Omit every picture, then give all the entries again exactly.

==== Data records

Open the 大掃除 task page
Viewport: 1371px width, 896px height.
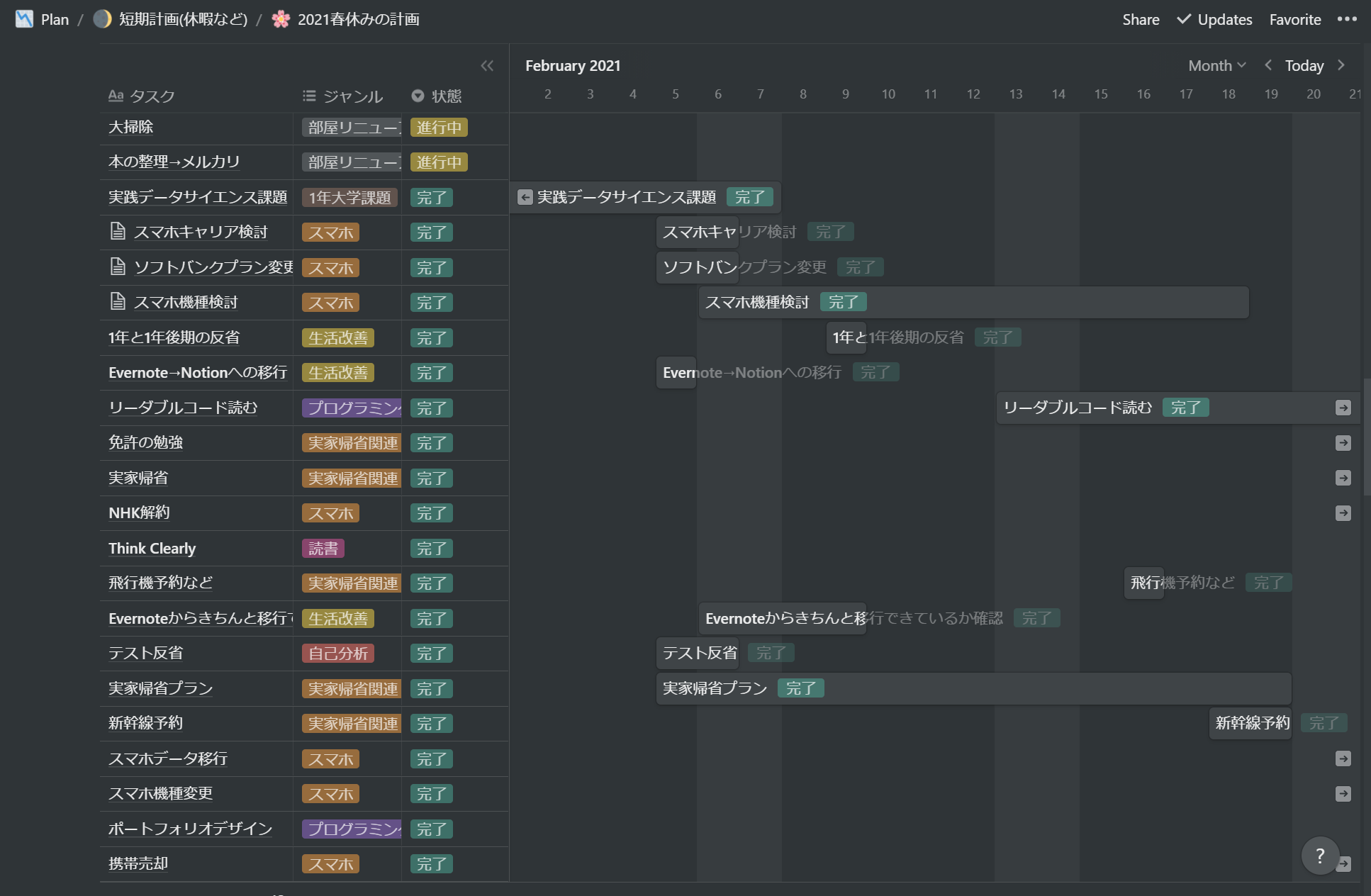(x=130, y=128)
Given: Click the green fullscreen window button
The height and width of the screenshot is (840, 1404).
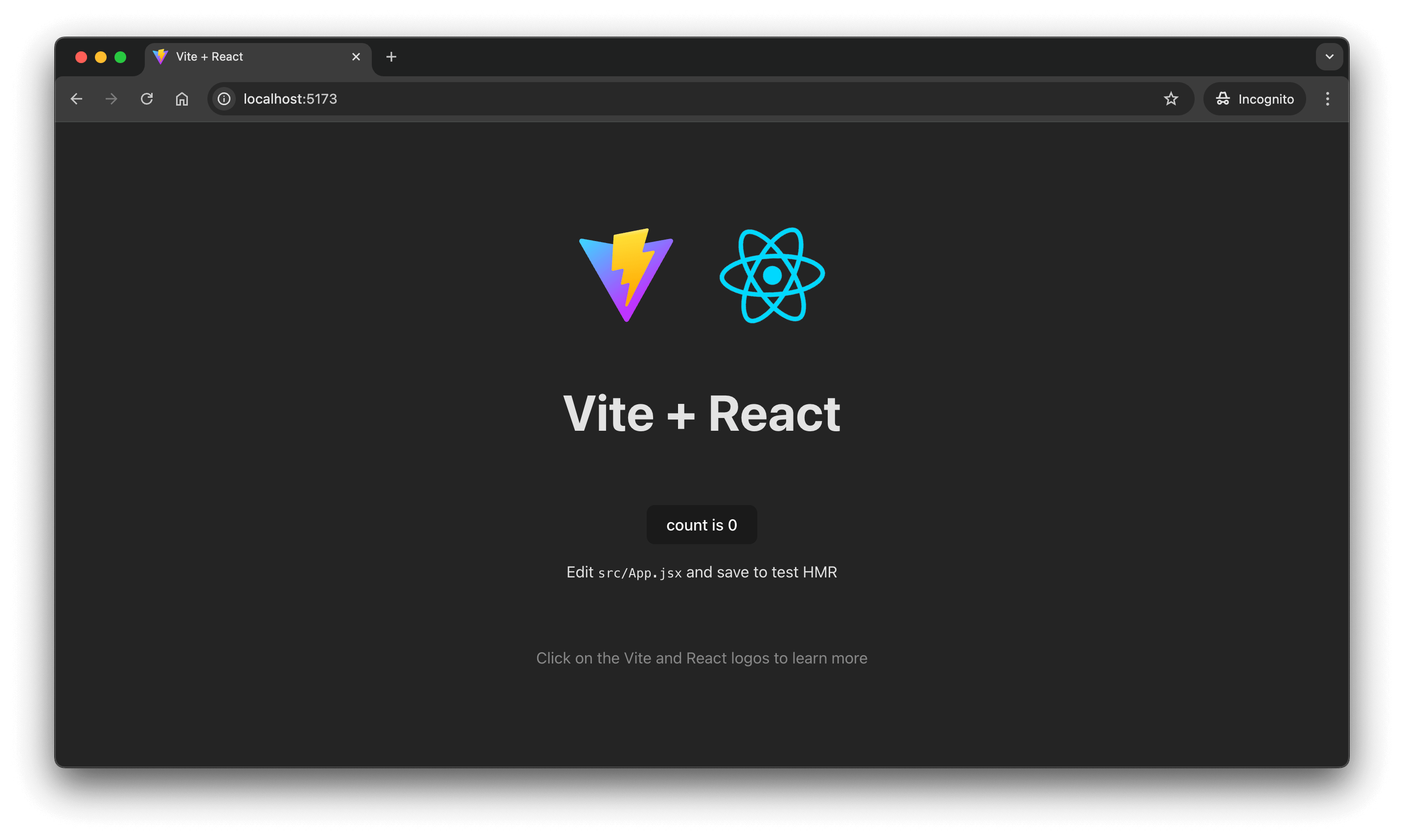Looking at the screenshot, I should pyautogui.click(x=120, y=57).
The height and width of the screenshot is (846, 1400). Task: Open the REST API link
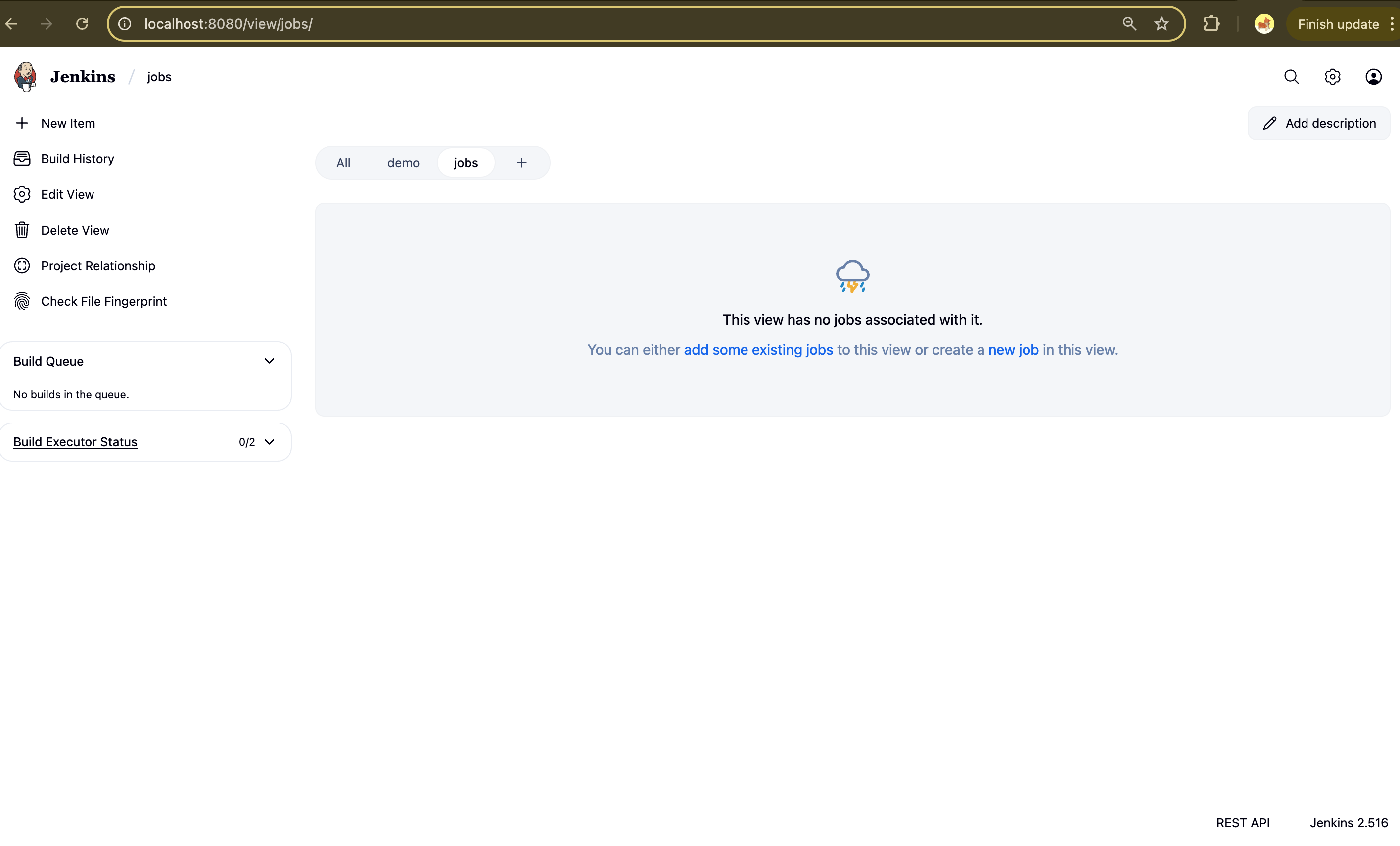1243,822
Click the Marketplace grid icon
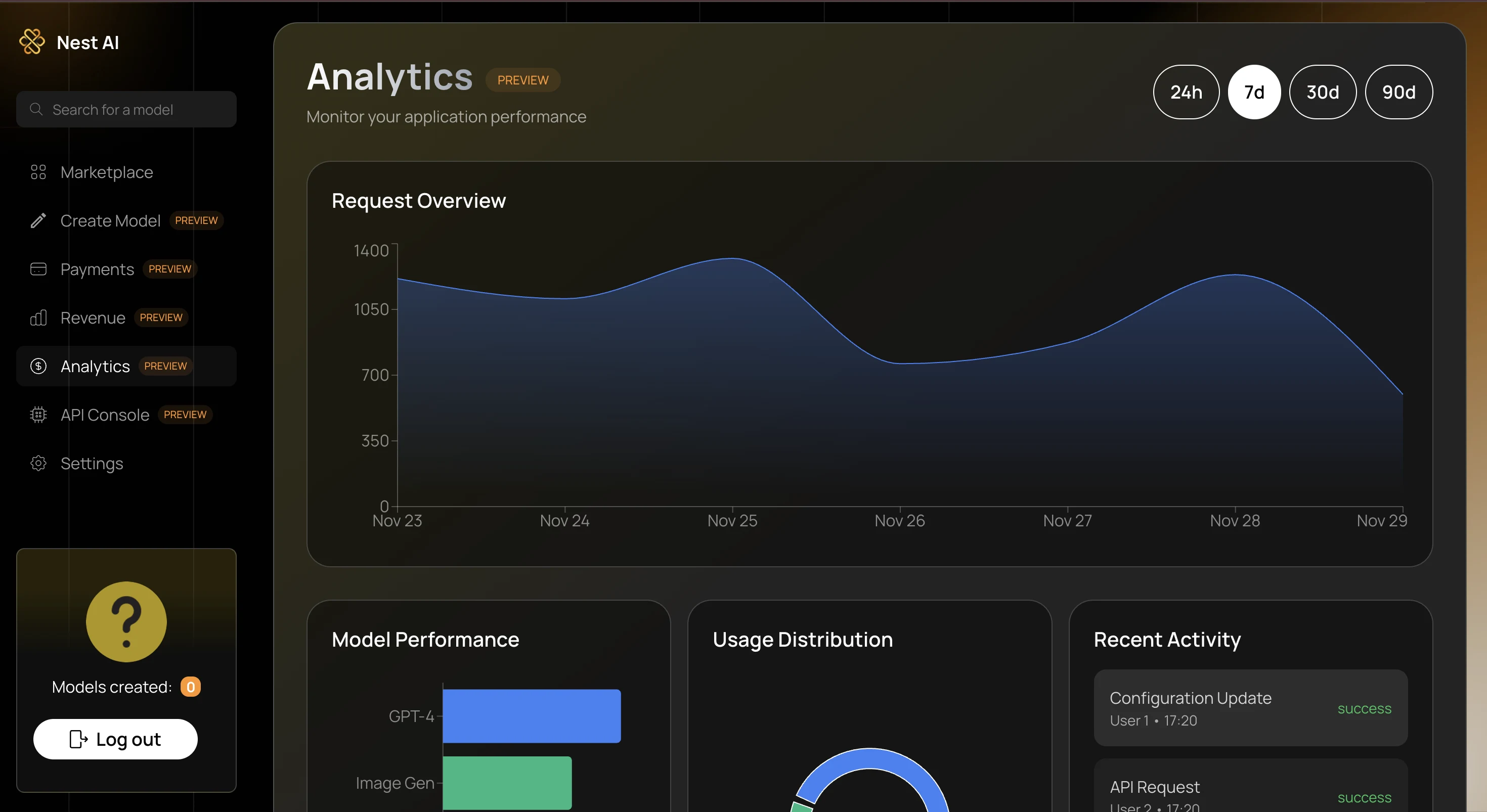Screen dimensions: 1487x812 click(x=38, y=172)
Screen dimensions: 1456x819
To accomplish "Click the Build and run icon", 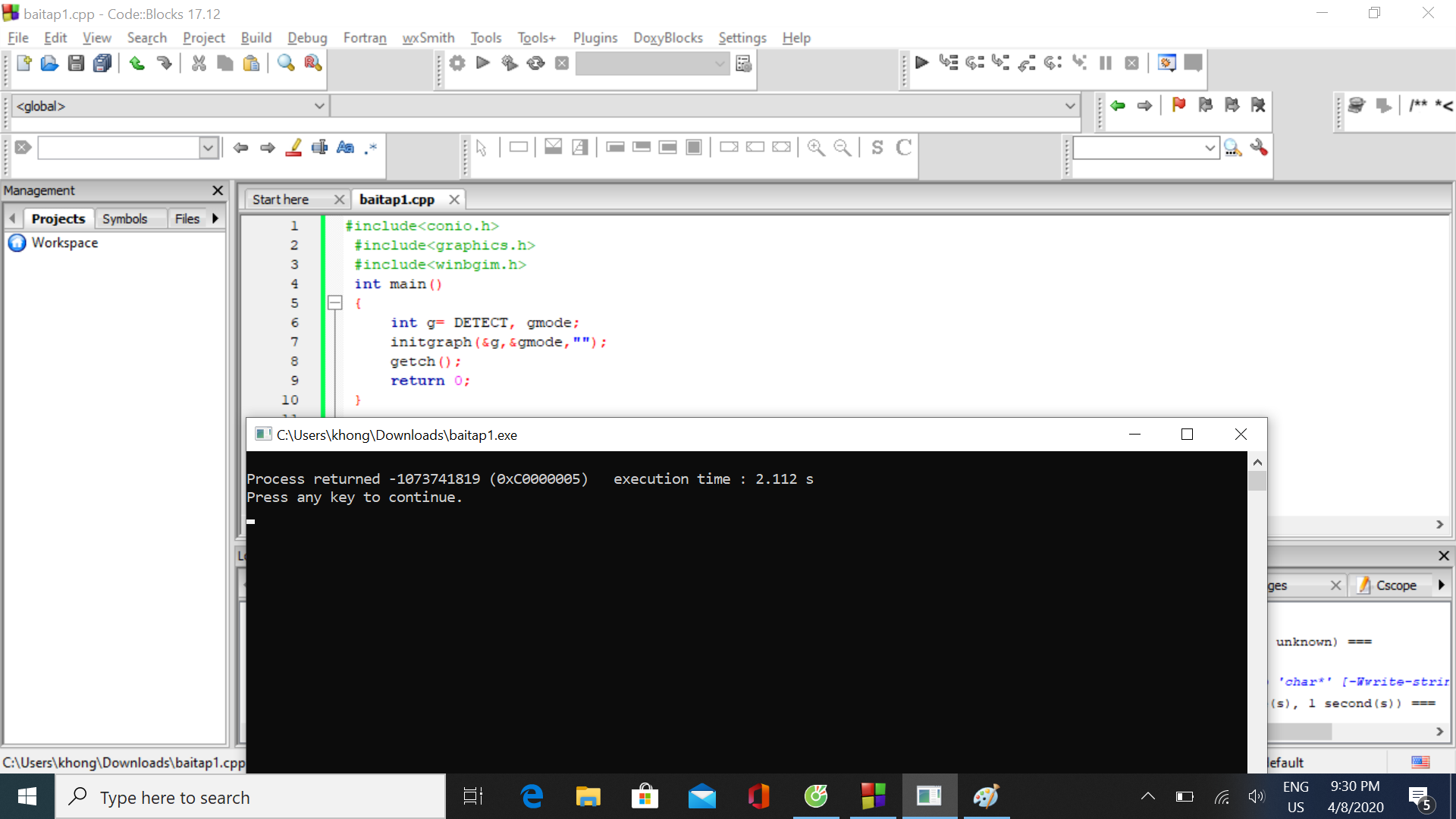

========

• _Exercise result_:
Open the 大掃除 task page
Viewport: 1371px width, 896px height.
(x=130, y=128)
Given: Click the green fullscreen window button
The height and width of the screenshot is (840, 1404).
Looking at the screenshot, I should pyautogui.click(x=120, y=57).
The height and width of the screenshot is (846, 1400). Task: Open the REST API link
1243,822
Click the Marketplace grid icon
Screen dimensions: 1487x812 click(x=38, y=172)
Screen dimensions: 1456x819
To accomplish "Click the Build and run icon", 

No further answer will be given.